## Task directions
Exactly reproduce the lines from the one holding "Where should I" through the end of the records, including both boundary lines but no pictures.
Task inputs below:
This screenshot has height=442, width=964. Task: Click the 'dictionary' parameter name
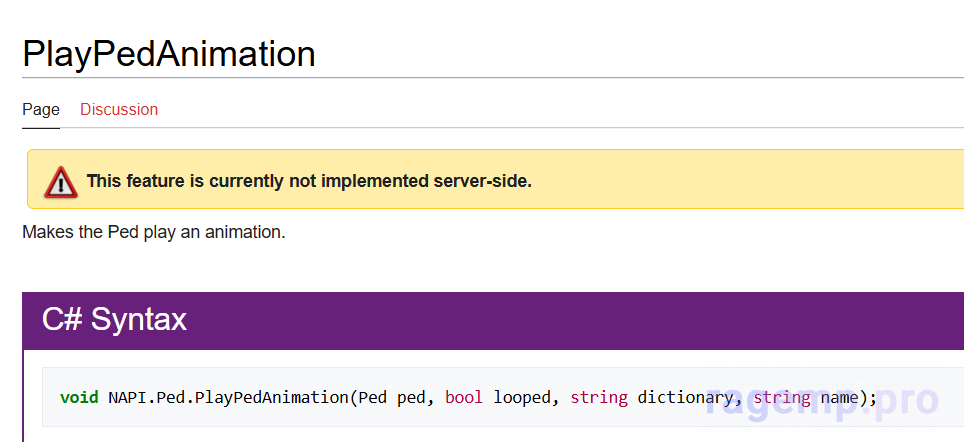point(685,398)

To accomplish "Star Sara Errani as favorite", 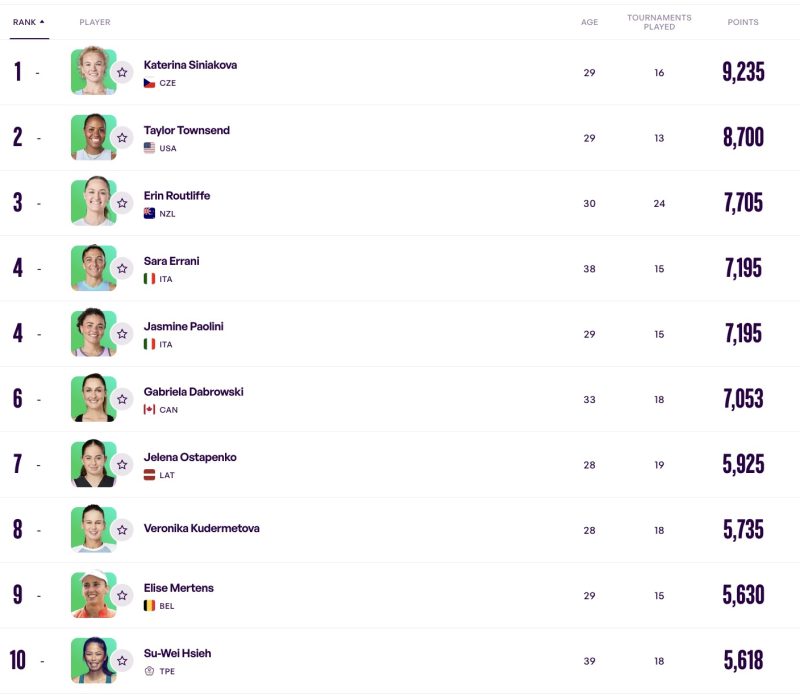I will [122, 268].
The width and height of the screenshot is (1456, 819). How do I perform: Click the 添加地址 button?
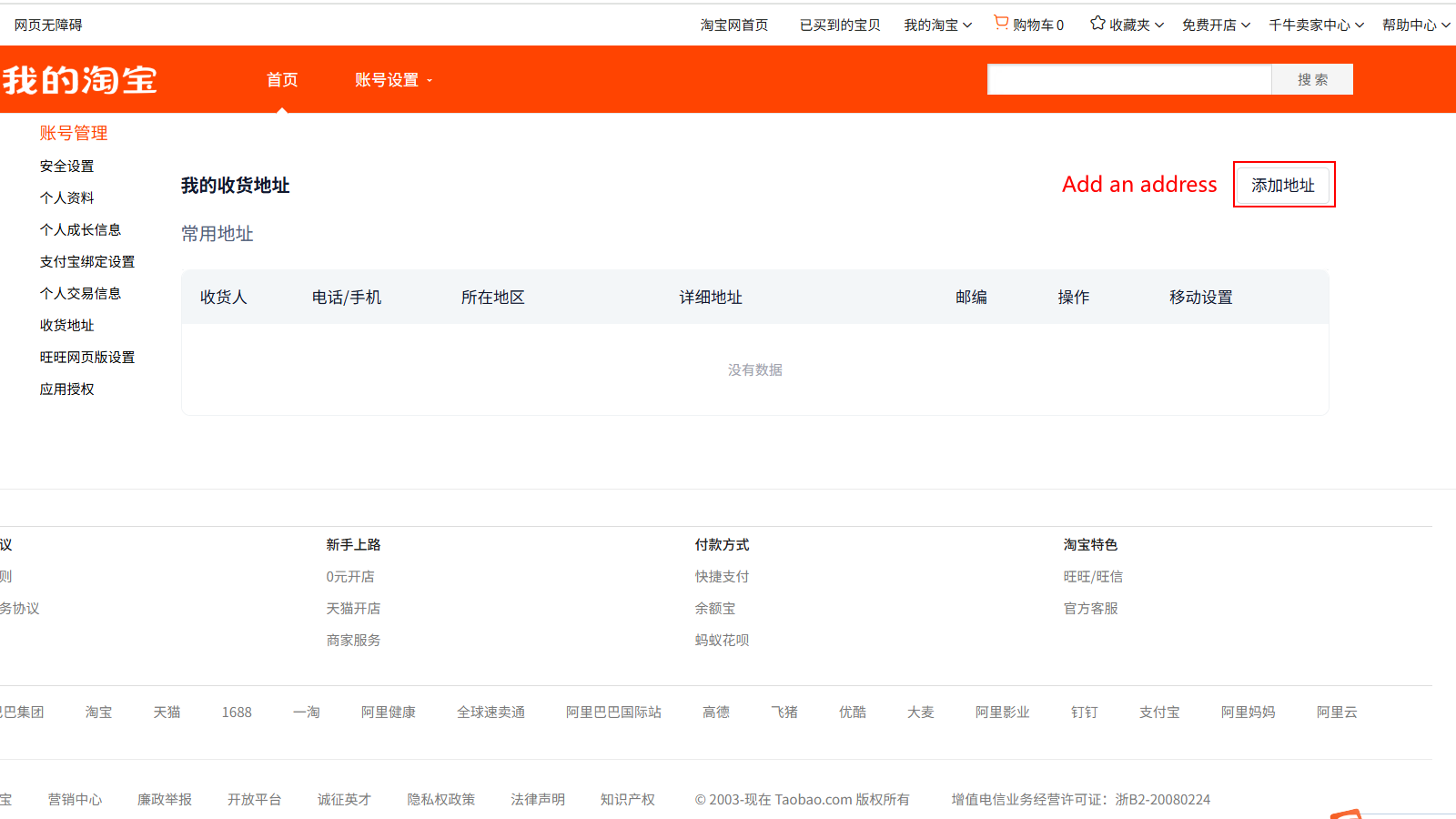1283,186
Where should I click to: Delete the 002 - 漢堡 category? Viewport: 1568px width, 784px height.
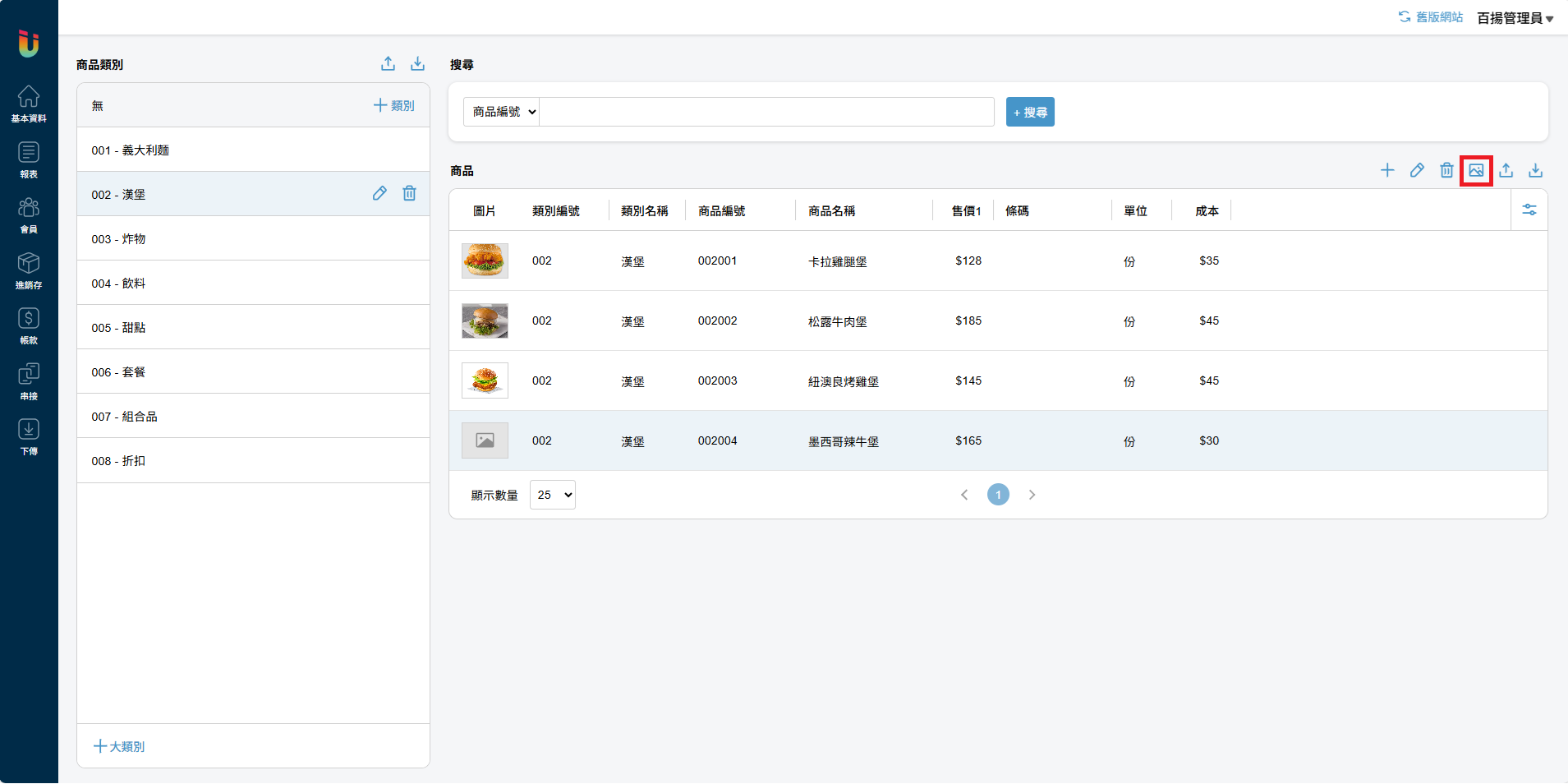click(409, 193)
End of Task inputs.
## Your solution
Where should I click to: Delete the 002 - 漢堡 category? Viewport: 1568px width, 784px height.
click(409, 193)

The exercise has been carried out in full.